### Reading passage
Horst Simon Named ALD for Computing Sciences
February 23, 2004
Horst D. Simon, an internationally recognized expert in high performance computing, has been named associate laboratory director for Computing Sciences at Berkeley Lab.
“I’m extremely pleased to have Horst assume this responsibility,” Berkeley Lab Director Charles Shank said in announcing the appointment. “This is a critical time for the Laboratory’s computing sciences programs, and I greatly value Dr. Simon’s leadership. I look forward to working closely with him in these important assignments.”
Simon joined LBNL in early 1996 as director of the newly formed National Energy Research Scientific Computing (NERSC) Division and was one of the key architects in establishing NERSC at its new location in Berkeley. The NERSC Center, established in 1974, is DOE’s flagship facility for unclassified supercomputing. Simon is also the founding director of Berkeley Lab's Computational Research Division, which conducts applied research and development in computer science, computational science, and applied mathematics.
As the associate laboratory director for Computing Sciences, Simon will have overall responsibility for three LBNL divisions – the NERSC Center, Computational Research, and Information Technologies and Services. He will continue to serve as division director for both the NERSC Division and for the Computational Research Division.
At the Feb. 23 all-hands meeting where the appointment was announced, Simon thanked Director Shank for his “vision and leadership” in working to expand the contributions of computational science to LBNL research projects. Simon also thanked for Associate Lab Director Bill McCurdy for his mentorship in the ways of DOE and the national labs.
Noting that his already-crunched schedule was likely to become even more crowded, Simon encouraged employees to seek him out whenever they had ideas or issues to discuss. “I really look at this position as being one where you don’t work for me, but one in which I work for you,” he said.

### Instruction 1
Can you summarize the announcement of Horst Simon's appointment in two sentences?
### Instruction 2
According to the Horst Simon announcement, in what year was the NERSC Center established?
### Instruction 3
Carry the Horst Simon announcement forward from its last sentence.
The lines that come after the announcement play no part in any of this.

### Data extract
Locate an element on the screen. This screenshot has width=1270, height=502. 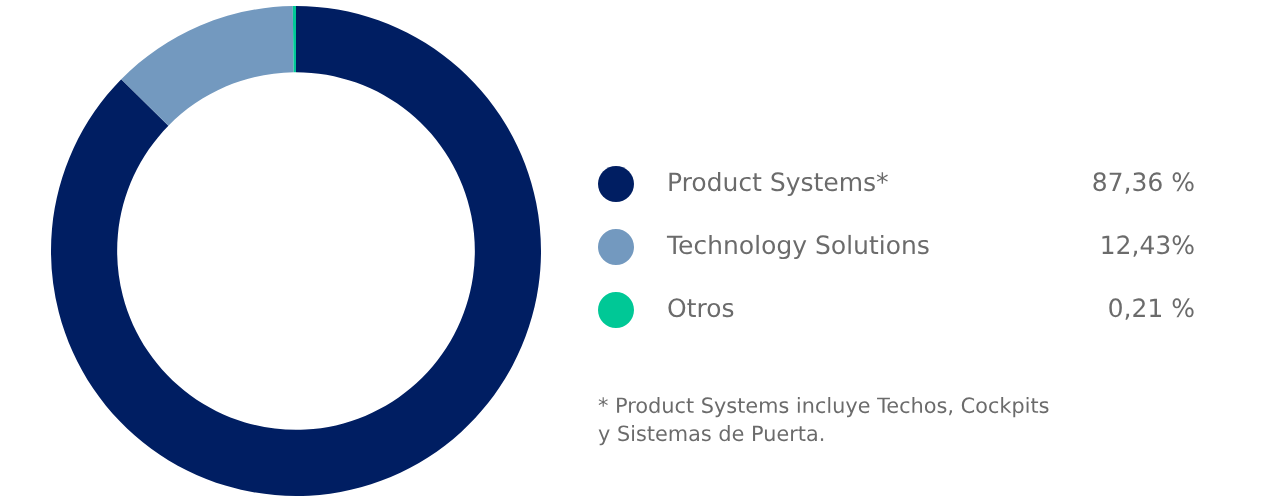
legend-label: Product Systems* is located at coordinates (778, 184).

### Output 1
Horst D. Simon, a high performance computing expert who joined Berkeley Lab in 1996 to direct the newly formed NERSC Division and is the founding director of its Computational Research Division, has been named associate laboratory director for Computing Sciences. In the new role he will oversee three LBNL divisions while continuing to direct NERSC and Computational Research, and he told employees he sees the position as one in which he works for them.

### Output 2
1974.

### Output 3
In making the announcement, LBNL Director Shank noted that Simon “is widely respected for his contributions to science.” Simon earned his Ph. D. in mathematics at the University of California, Berkeley, and continues his research in the development and application of high performance linear algebra algorithms. His recursive spectral bisection algorithm is regarded as a breakthrough in parallel algorithms for unstructured computations, and his algorithm research efforts were honored with the 1988 Gordon Bell Prize for parallel processing research.
Simon is also widely known for his work in assessing the performance of supercomputers. He was member of the NASA team that developed the NAS Parallel Benchmarks, a widely used standard for evaluating the performance of massively parallel systems. He is also one of four editors of the twice-yearly “TOP500” list of the world’s most powerful computing systems.
From 1994 to 1996, Simon was with the Advanced Systems Division of Silicon Graphics, Inc. From 1989 to 1994, he worked for Computer Sciences Corporation as manager of a research department supporting the NAS (Numerical Aerodynamic Simulation) Systems Division at NASA Ames Research Center in Moffett Field, California. Before that Simon was the manager of the Computational Mathematics Group of Boeing Computer Services, where he worked from 1983-89.
About Computing Sciences at Berkeley Lab
The Lawrence Berkeley National Laboratory (Berkeley Lab) Computing Sciences organization provides the computing and networking resources and expertise critical to advancing the Department of Energy's research missions: developing new energy sources, improving energy efficiency, developing new materials and increasing our understanding of ourselves, our world and our universe.
ESnet, the Energy Sciences Network, provides the high-bandwidth, reliable connections that link scientists at 40 DOE research sites to each other and to experimental facilities and supercomputing centers around the country. The National Energy Research Scientific Computing Center (NERSC) powers the discoveries of 6,000 scientists at national laboratories and universities, including those at Berkeley Lab's Computational Research Division (CRD). CRD conducts research and development in mathematical modeling and simulation, algorithm design, data storage, management and analysis, computer system architecture and high-performance software implementation. NERSC and ESnet are DOE Office of Science User Facilities.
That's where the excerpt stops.